Pourquoi ce qui s'est passé en Rhône-alpes ne s'est pas passé ailleurs ?

Cela tient à un certain nombre de facteurs. La première chance de Rhône-Alpes outre sa situation sur de grandes voies d'échanges, c'est de ne pas être favorisée sur le plan agricole. L'agriculture traditionnelle, c'est la céréaliculture, or les pays rhônalpins ne sont pas des pays de froment. L'agriculture traditionnelle y est une médiocre agriculture de subsistance, avec des habitudes alimentaires qui n'étaient pas fondées sur le froment (châtaigne, produits de l’élevage). Les populations rurales dont la subsistance n'était guère assurée, ont dû se livrer à des activités complémentaires ; migrations saisonnières, soit pour des travaux agricoles dans les régions voisines, soit pour des activités de colportage quelquefois lointaines, tels les colporteurs de l'Oisans, colporteurs de grains et de semences jusqu'en Amérique du Sud ! Une seconde ressource d'appoint est l'industrie rurale, le textile, le travail des métaux. Très tôt, la région Rhône-Alpes a pris l’habitude du travail industriel. Lorsqu'à partir de 1650, se sont développés les centres industriels dynamiques, c'est souvent à partir d'une traditions On a là un fait fondamental, la culture industrielle n'est généralement pas quelque chose qu'on puisse créer ex-nihilo, comme en témoigne l'histoire récente des pays du Tiers Monde. Il n'y a guère de pays qui se soient industrialisés sans l'existence d'une tradition ou la possession d'une culture favorable Rhône-Alpes a bénéficié d'une industrialisation très précoce.

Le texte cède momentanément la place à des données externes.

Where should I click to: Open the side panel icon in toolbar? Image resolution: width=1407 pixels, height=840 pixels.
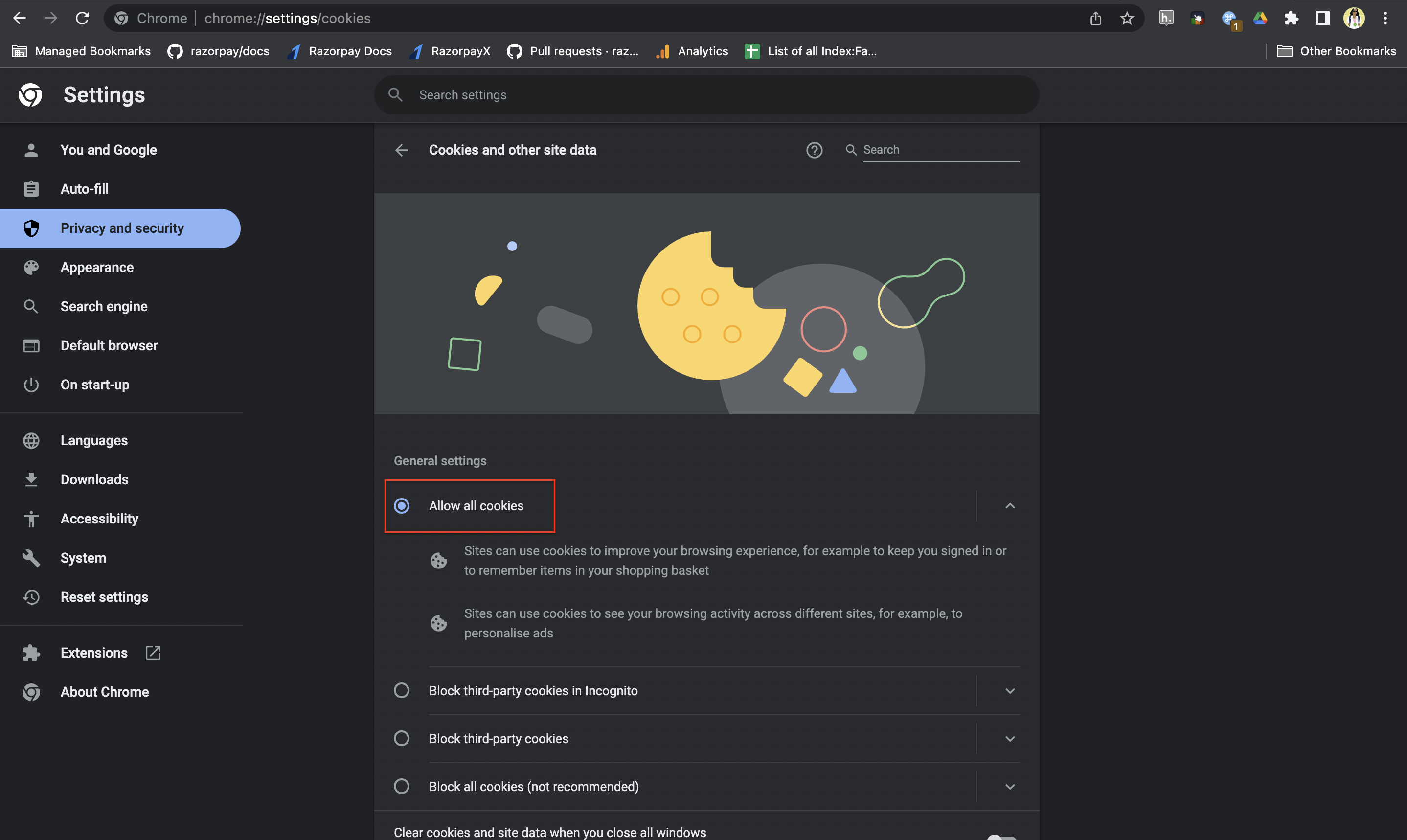1322,18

Tout le fondement économique de la région et son développement se sont fondés sur l'utilisation d'un héritage, c'est ainsi qu'à Roanne l'industrie fondée sur le coton a rebondie avec le Tergal. Un fait moins évident, mais incontestable et fondamental est la permanence d'un noyau d'entrepreneurs, capables, après une crise, de développer des activités nouvelles. Ces familles d'entrepreneurs ont toujours su ne pas se limiter à la région. A l'accumulation du savoir-faire de ces entrepreneurs, il faut ajouter l'accumulation simultanée des savoir-faire ouvriers.

La vocation industrielle de la région s'est peu à peu enrichie au cours de l'histoire donnant à ses populations une capacité certaine d'adaptation. Cette analyse nous amène à penser que le renouveau de la région passe par une réactivation du travail industriel. Bien sur, on assiste actuellement, dans les pays du Sud-est asiatique, à une industrialisation sans tradition industrielle, Japon excepté. Mais ces pays manquent, au niveau de leur main-d'oeuvre d'une tradition véritable. Seront-ils capables d'évoluer, si nécessaire ?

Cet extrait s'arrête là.